Mulvaney Says CFPB Under His Direction Is `Not Being Aggressive'

(Bloomberg) -- Mick Mulvaney, acting director of the Consumer Financial Protection Bureau, said the agency under his leadership is enforcing the law but “not being aggressive” about its mission.

“We’re not pushing the envelope,” Mulvaney said Sunday on CBS’s “Face the Nation.” “We’re taking a different attitude toward the job, but the priorities have not changed.”

Mulvaney, who also serves as White House budget director, said he has favored a different approach because the agency, created after the 2008 financial crisis to police mortgages, credit cards and other consumer products, is “perhaps the most unaccountable bureau or agency there is.”
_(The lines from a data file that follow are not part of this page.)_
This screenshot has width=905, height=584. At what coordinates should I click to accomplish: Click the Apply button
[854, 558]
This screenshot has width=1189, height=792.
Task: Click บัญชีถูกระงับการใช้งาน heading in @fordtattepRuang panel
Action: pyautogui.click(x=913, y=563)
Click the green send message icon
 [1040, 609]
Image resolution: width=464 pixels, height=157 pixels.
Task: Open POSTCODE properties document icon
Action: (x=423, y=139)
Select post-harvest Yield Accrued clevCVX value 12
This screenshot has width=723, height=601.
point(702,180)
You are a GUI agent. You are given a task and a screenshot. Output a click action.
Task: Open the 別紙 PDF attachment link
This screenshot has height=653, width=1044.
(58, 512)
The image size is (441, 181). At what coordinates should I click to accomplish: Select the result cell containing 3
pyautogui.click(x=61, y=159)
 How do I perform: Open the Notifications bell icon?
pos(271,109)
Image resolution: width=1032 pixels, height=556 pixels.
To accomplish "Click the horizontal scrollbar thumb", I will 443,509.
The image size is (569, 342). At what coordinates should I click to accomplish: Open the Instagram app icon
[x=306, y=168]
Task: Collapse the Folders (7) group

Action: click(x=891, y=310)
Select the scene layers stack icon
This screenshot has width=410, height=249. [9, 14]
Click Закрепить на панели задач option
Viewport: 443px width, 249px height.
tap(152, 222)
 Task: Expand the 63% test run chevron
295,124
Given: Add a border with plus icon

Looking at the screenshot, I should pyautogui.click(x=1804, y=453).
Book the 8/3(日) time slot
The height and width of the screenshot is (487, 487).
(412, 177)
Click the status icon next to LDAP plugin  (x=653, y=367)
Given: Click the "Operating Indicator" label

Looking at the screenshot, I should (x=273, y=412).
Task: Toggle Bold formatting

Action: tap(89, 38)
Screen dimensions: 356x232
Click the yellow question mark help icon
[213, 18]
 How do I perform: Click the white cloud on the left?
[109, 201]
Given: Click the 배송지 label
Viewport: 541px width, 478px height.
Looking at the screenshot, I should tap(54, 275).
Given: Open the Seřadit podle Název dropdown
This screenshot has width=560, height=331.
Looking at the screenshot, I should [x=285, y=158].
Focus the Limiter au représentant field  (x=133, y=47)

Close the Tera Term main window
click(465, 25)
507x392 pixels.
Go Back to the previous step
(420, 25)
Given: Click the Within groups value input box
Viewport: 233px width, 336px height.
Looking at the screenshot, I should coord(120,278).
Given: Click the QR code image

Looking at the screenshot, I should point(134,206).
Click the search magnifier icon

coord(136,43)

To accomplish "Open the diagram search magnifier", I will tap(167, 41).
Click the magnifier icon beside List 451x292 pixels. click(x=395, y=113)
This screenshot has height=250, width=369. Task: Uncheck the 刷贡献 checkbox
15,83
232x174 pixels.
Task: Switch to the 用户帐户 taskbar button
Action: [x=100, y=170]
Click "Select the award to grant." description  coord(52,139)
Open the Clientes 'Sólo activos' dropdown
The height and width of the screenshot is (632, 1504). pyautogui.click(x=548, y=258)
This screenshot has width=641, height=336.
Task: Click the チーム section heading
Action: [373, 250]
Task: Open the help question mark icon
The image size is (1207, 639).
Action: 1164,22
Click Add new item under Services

“We want to run that place with a good deal of humility and prudence,” he said. “This bureau is unlike any other federal bureaucracy. It’s run by one person. Right now me.”

President Donald Trump tapped Mulvaney to run the CFPB after its first director, Richard Cordray, who was appointed by former President Barack Obama, resigned in November. Cordray is now running for governor in his home state of Ohio.

The bureau will continue to protect consumers from fraud and “things that are illegal,” said Mulvaney, contrasting the approach with what he described as the willingness of the office under Cordray to make “stuff up as we go.”

“We enforce the law, we do not make the law,” Mulvaney said.

Mulvaney said he couldn’t comment on a Feb. 5 Reuters report that he had pulled back from a full-scale investigation of a data breach at credit-reporting agency Equifax Inc.